Source passage.

Catching Up With Amy Miller

Where can we read some of your recent work?

I recently had a nice little clump of publications: six poems that were finalists for Radar’s Coniston Prize, a poem that was a runner-up in Sweet’s literary contest, and three pandemic poems featured in the Spring Creek Project’s “The Nature of Isolation” series. Poems also appear in the Rewilding and Show Us Your Papers anthologies, and an essay on my *very* awkward first reading was published in the anthology Far Villages: Welcome Essays for Beginning Poets

What are you reading right now?

Recently I read a nonfiction book that was so good that I went back to the beginning and started reading it again—Michael Lewiss latest, The Fifth Risk. On the surface, it’s about the government “transition” between the Obama and Trump administrations in January 2017, and it’s frightening and exasperating on that level because—good lord, what ball was not dropped by the incoming regime? But most of the book is an in-the-weeds exploration of how the U.S. government works, particularly the Departments of Energy, Agriculture, and Commerce, all of which do way more than most people realize, with extremely high stakes—these are agencies than ensure nuclear missiles don’t fall out of planes, power grids don’t go down, and discoveries are made in weather forecasting that save millions of lives. The book is also a love letter to civil servants, brilliant people toiling in obscure government jobs because they’re passionate about keeping Americans safe and dedicated to pure science, people who work in ugly concrete buildings when they could be making a lot more money doing something else. People whose jobs really matter. I wish I’d read this book at age 20; it might have changed my career path.

Data supplied.
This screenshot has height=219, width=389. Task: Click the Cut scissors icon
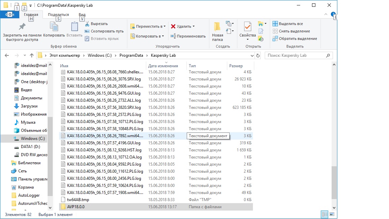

* * *

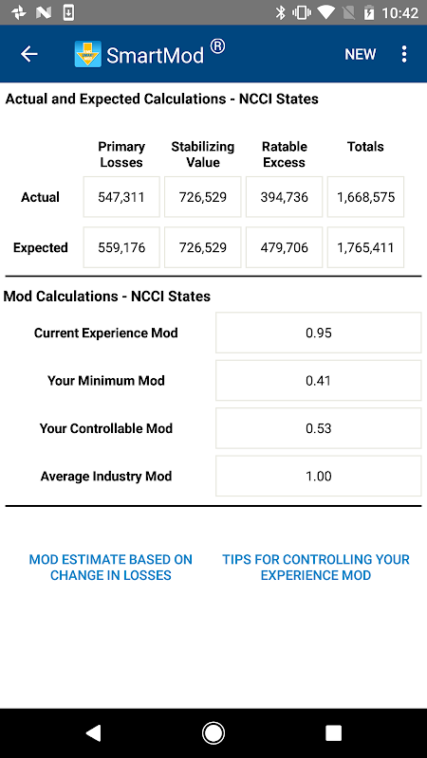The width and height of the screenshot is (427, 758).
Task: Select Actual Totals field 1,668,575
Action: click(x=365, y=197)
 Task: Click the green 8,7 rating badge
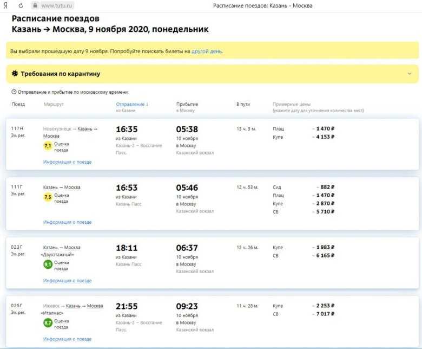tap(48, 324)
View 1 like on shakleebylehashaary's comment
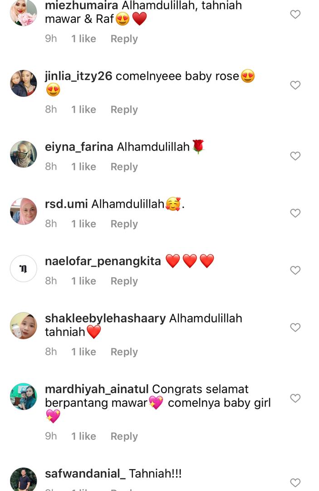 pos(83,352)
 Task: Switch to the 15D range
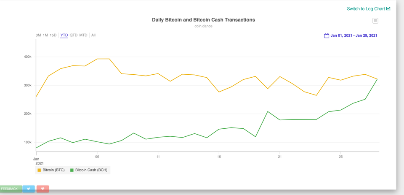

* * *

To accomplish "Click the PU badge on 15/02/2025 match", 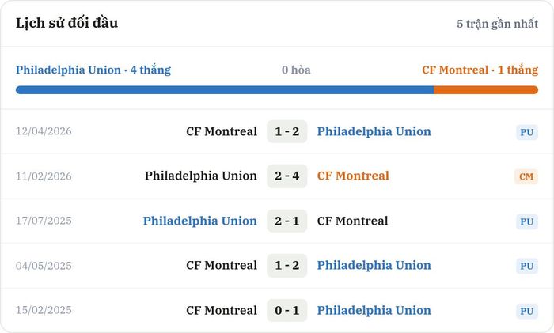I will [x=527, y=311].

What this exercise asks.
1/ Please say whether each statement below agrees with the Amy Miller interview, answering yes or no and quoting the words from the interview that decide it.
(a) Six of her poems were finalists for Radar’s Coniston Prize.
(b) The book she describes focuses on the Departments of Defense and State.
(c) She read The Fifth Risk when she was 20.
2/ Name every anthology that the Amy Miller interview says includes her work.
3/ Carry the Amy Miller interview forward from its final sentence.

Solved tasks.
1/
(a) Yes: "six poems that were finalists for Radar’s Coniston Prize"
(b) No: "particularly the Departments of Energy, Agriculture, and Commerce"
(c) No: "I wish I’d read this book at age 20"

2/
Rewilding
Show Us Your Papers
Far Villages: Welcome Essays for Beginning Poets

3/
What’s next for you?

I’m at work on a second full-length poetry manuscript, a novel, and a travel memoir. A local art gallery is carrying my origami poetry boxes. I’ll be hosting and emceeing our town’s popular annual William Stafford Celebration—via Zoom this time!—in January. 

BIO:

Amy Miller’s full-length poetry collection The Trouble with New England Girls won the Louis Award from Concrete Wolf Press. Her writing has appeared in Barrow Street, Gulf Coast, Tinderbox, Tupelo Quarterly, Willow Springs, and ZYZZYVA. Her latest chapbook is I Am on a River and Cannot Answer (BOAAT Press).